Overview

In this Google DeepMind course, you will learn the fundamentals of language models and gain a high-level of machine learning development pipelines.

In this Google DeepMind course, you will learn the fundamentals of language models and gain a high-level understanding of the machine learning development pipeline. You will consider the strengths and limitations of traditional n-gram models and advanced transformer models. Practical coding labs will enable you to develop insights into how machine learning models work and how they can be used to generate text and identify patterns in language. Through real-world case studies, you will build an understanding around how research engineers operate. Drawing on these insights you will identify problems that you wish to tackle in your own community and consider how to leverage the power of machine learning responsibly to address these problems within a global and local context.

Syllabus

Introduction to the language modeling problem

In this module, you will explore the power of language models and their real-world applications. Starting with a manual method for modelling language, you will investigate the role that probabilities and randomness play in next word prediction. You will also consider the course learning objectives and how to most effectively study.

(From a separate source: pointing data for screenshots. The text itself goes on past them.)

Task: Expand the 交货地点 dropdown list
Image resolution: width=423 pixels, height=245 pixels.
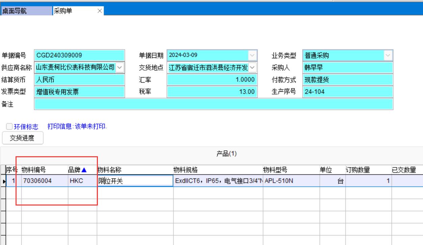Action: point(253,67)
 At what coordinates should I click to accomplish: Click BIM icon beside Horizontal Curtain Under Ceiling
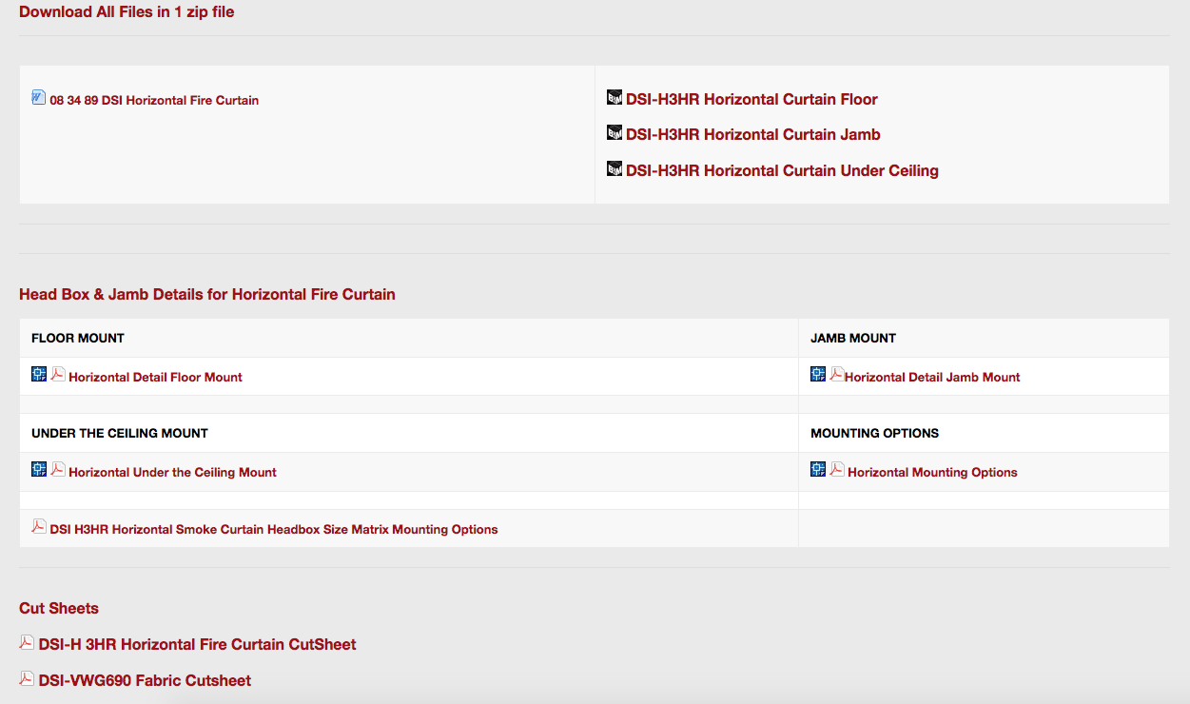pos(615,168)
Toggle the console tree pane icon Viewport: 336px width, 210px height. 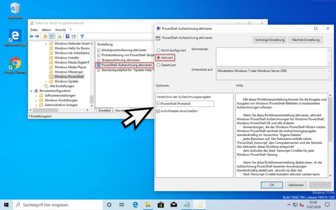53,36
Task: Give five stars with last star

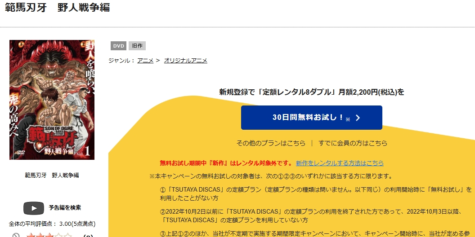Action: (68, 235)
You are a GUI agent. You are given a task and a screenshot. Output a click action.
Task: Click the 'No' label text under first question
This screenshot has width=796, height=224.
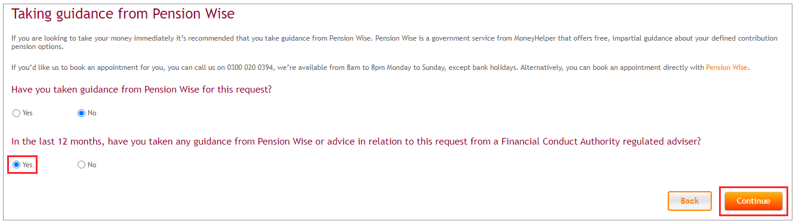pyautogui.click(x=92, y=113)
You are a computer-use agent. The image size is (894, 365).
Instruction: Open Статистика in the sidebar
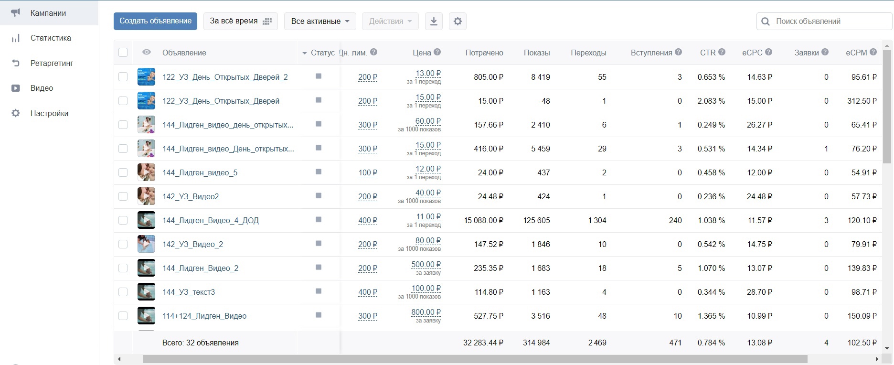tap(50, 38)
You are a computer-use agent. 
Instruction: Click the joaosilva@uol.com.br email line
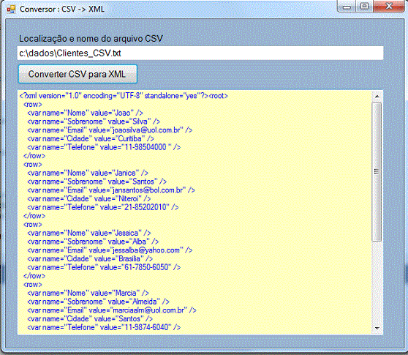[110, 130]
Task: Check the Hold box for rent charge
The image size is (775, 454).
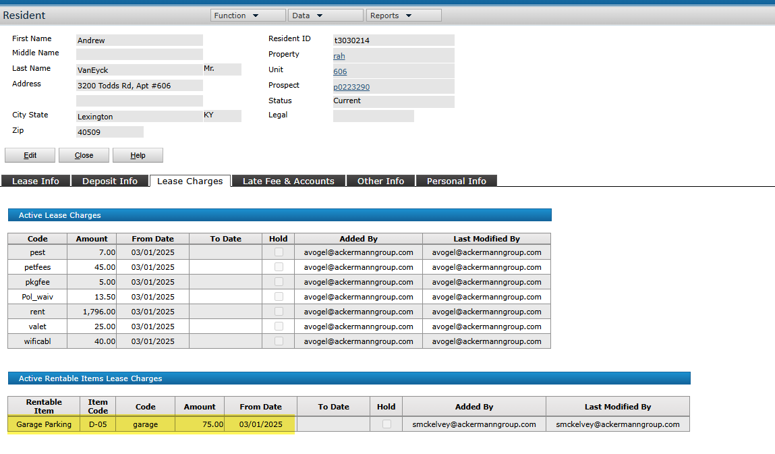Action: coord(279,312)
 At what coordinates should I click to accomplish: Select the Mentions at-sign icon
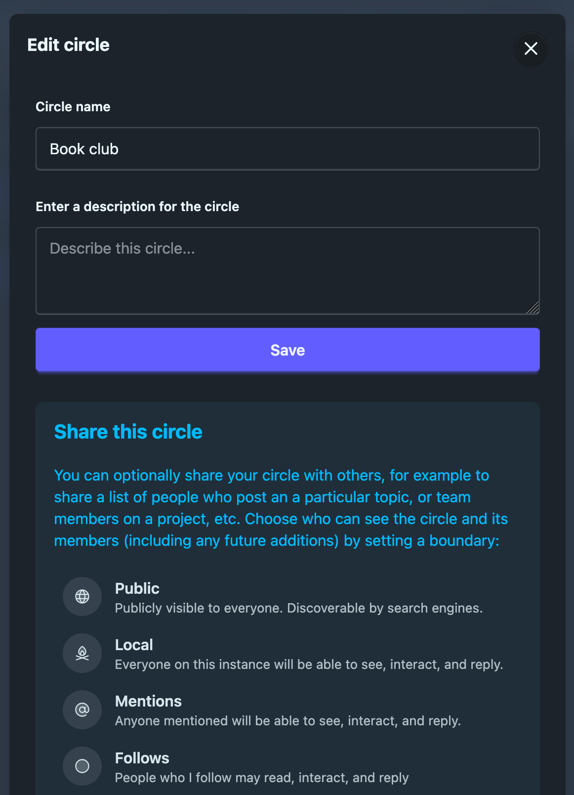82,709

From n-grams to transformers

In this module, you will move beyond the manual method and explore how n-grams can be used to tokenize data. You will investigate how probabilities can be calculated to begin identifying language patterns. You will then build your own n-gram model using a small dataset and examine its limitations. Furthermore, you will consider the process researchers undertake when approaching real-world problems through the lens of Google DeepMind’s AlphaFold project. Finally, you will reflect on your own values and those of your community, as well as the role AI systems play in making decisions that involve ethical choices.

Transformer models

In this module, you will experiment with more sophisticated transformer models and evaluate how they perform in comparison to n-gram models. You will take a deeper dive into the anatomy of language models and their core components. You will continue reflecting on the role that values play in guiding which technical problems you choose to solve. Specifically, you will consider the Ubuntu moral system and compare its characteristics with moral values popular in Europe and North America. Finally, you will design a values framework for guiding LLM development in your local community.

Training a model

In this module, you will contextualise the process of building language models within the machine learning development pipeline. You will preprocess your dataset and learn how to prepare a dataset to be used for training a transformer model. You will then train your own language model and evaluate its performance.

Challenge

In this module, you will consider the specific benefits that transformer LLMs can bring about for different sectors in your local context. You will then explore what makes a good problem statement before developing your own problem statement for a challenge around language models that you have identified in your community.

Continue your journey

In this module, you will have the opportunity to consult additional resources and further reading to investigate the topics you have covered in more detail. Finally, you will consider your next steps and how you can build on what you have learned in the course.